Retype the tail of the data exactly, starting at the line containing "Task: Open the View menu" and stopping at the last line.

(Data to process)

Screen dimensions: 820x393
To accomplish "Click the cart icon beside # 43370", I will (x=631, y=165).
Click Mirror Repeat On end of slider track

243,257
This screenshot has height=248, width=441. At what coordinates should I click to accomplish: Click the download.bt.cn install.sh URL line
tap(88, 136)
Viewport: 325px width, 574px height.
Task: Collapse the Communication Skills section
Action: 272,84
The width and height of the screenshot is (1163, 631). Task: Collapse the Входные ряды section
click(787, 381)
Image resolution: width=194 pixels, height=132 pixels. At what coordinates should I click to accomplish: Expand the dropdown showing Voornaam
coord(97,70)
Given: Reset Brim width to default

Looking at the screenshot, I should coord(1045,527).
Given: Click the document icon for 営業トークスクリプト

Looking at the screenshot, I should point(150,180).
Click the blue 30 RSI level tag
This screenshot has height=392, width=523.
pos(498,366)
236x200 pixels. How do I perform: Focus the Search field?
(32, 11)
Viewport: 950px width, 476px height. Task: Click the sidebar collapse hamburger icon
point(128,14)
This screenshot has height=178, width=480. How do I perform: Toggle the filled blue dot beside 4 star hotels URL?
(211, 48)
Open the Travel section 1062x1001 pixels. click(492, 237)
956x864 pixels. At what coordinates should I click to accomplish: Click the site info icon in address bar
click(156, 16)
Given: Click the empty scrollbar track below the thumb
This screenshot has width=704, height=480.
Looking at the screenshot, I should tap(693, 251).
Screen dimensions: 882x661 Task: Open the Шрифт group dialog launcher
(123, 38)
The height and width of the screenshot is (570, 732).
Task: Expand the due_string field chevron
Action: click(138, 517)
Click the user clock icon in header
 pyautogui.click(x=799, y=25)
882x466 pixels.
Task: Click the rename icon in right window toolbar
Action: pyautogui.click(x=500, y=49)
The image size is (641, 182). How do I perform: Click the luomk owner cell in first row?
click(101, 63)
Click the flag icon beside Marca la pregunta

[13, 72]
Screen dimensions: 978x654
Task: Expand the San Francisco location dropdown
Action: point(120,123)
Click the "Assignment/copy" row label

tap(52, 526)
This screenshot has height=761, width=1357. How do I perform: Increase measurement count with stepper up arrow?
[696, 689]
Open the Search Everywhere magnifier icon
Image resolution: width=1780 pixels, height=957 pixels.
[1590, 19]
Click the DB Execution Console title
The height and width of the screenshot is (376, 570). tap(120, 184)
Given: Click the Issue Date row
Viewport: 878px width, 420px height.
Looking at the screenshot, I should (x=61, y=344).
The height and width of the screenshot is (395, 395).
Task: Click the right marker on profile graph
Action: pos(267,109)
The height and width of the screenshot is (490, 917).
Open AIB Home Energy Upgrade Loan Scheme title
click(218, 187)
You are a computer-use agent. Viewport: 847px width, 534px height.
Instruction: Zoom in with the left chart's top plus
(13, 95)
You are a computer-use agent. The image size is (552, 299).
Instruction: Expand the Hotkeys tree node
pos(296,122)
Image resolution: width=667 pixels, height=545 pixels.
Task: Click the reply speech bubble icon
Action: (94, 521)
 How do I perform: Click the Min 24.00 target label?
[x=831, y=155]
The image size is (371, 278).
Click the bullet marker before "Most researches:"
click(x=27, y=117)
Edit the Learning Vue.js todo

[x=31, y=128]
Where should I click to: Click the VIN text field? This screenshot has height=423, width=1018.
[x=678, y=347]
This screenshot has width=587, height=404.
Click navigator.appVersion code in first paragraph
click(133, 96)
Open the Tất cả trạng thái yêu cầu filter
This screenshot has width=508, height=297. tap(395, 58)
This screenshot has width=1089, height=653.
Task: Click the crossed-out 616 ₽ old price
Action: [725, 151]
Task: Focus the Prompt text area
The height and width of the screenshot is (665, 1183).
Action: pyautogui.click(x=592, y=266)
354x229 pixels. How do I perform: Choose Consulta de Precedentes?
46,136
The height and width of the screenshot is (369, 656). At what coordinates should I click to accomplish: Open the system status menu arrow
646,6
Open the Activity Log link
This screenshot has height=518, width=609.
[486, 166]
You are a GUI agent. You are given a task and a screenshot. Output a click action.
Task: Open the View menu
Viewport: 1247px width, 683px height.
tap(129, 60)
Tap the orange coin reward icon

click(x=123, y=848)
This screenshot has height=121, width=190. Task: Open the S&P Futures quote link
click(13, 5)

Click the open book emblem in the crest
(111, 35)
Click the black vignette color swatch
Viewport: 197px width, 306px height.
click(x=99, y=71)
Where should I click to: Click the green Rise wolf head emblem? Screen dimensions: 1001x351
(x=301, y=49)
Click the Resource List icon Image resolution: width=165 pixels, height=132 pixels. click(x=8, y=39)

(End Data to process)

**Result of the task:**
Task: Open the View menu
Viewport: 1247px width, 683px height.
tap(129, 60)
Tap the orange coin reward icon

click(x=123, y=848)
This screenshot has height=121, width=190. Task: Open the S&P Futures quote link
click(13, 5)

Click the open book emblem in the crest
(111, 35)
Click the black vignette color swatch
Viewport: 197px width, 306px height.
click(x=99, y=71)
Where should I click to: Click the green Rise wolf head emblem? Screen dimensions: 1001x351
(x=301, y=49)
Click the Resource List icon Image resolution: width=165 pixels, height=132 pixels. click(x=8, y=39)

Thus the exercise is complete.